Now if you understand the basics, we can start ignoring the numbers a bit more and just simplify it to a more usable concept. Advantage/disadvantage and punishable. A move where you both recover simultaneously is considered 0 or neutral. Whatever you decide to do will start at the same time and the faster move will win. On advantage "positive/+" your move will start first, and if you use a fast move it will beat out equally quick moves giving you a clean hit. On disadvantage "negative/-" the opposite is true and your opponent will be able to beat you. On VERY bad disadvantage a move might make you recover so slow that the opponent gets a free hit in, "punishing" you for using it. The regular example for this is the shoryuken, which leaves Ryu falling from the sky slowly when it gets blocked. The enemy can have tea and crumpets before you land and still hit you on the way down.

So as a beginner, one thing you can try and do (this will lose you games first, win you games later). Is just to try and light punch after anything you or the opponent does. This will give you a decent indication of who is at advantage after something so you can adjust what you want to do. If you get hit a lot trying to punch, the opponent is almost certainly at advantage and you should start blocking there instead. If your punch lands a lot you are maybe on advantage or neutral and can experiment with starting your offense from there. This isn't entirely foolproof because humans are humans and don't time attacks perfectly, so some of the information you get won't be 100% accurate. But good enough to be usable for a start, you can always adjust later if stronger opponents with better timing start correcting some assumptions.

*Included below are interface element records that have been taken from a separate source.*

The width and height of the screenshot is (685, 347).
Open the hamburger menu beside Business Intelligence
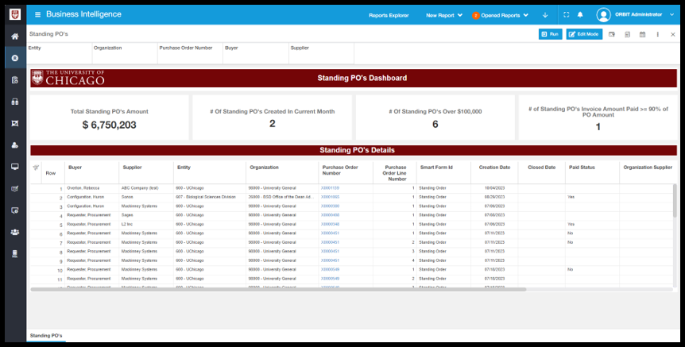click(37, 15)
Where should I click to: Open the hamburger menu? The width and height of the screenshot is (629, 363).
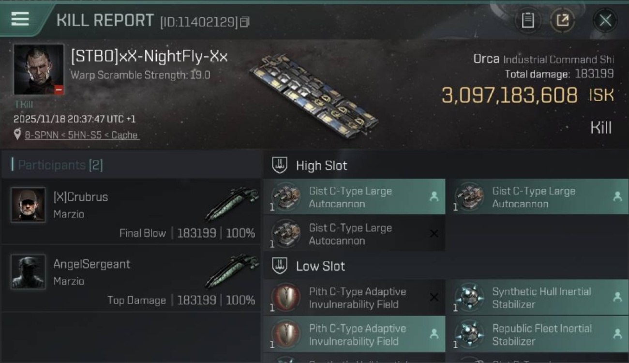click(x=20, y=19)
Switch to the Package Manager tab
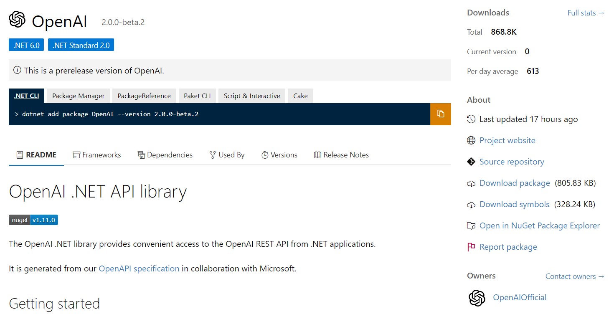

If you pay attention to advantage or disadvantage in it's most basic form and just try to understand when it's your turn to attack or defend. You can develop an understanding for the flow of a match much faster. It'll definitely help.

Two smaller tips to conclude. Get a friend that's also new and play each other. Just experiment and mess around and you will find cool stuff while also practicing the inputs and execution of the game without getting ruined. Getting past the initial hump of feeling like everything is difficult and takes too much concentration is a lot easier if your partner has the same concerns, so you can move past it together. And the last tip is the eternal one that you will work on forever (I know I still do for sure). That's anti airing. Finding what attacks you have to hit someone out of a jump or aerial attack and then doing it. Sounds simple, but it's actually incredibly difficult and nuanced. You will probably never be perfect at it, no one really is. Doesn't mean you shouldn't try though. Stopping people from jumping at you is massively helpful. It'll actually win you rounds outright in the long run if you can get one or two anti airs in.

TLDR: I know not everyone no one likes wall of texts, but this was the shortest I could muster. If you understand what I attempted to explain, it'll help you look at the game from a less confusing angle. Kinda the first step into seeing the matrix I suppose. I think this post is useful against AI as well, but it's more to create a foundation to work off of for playing against people.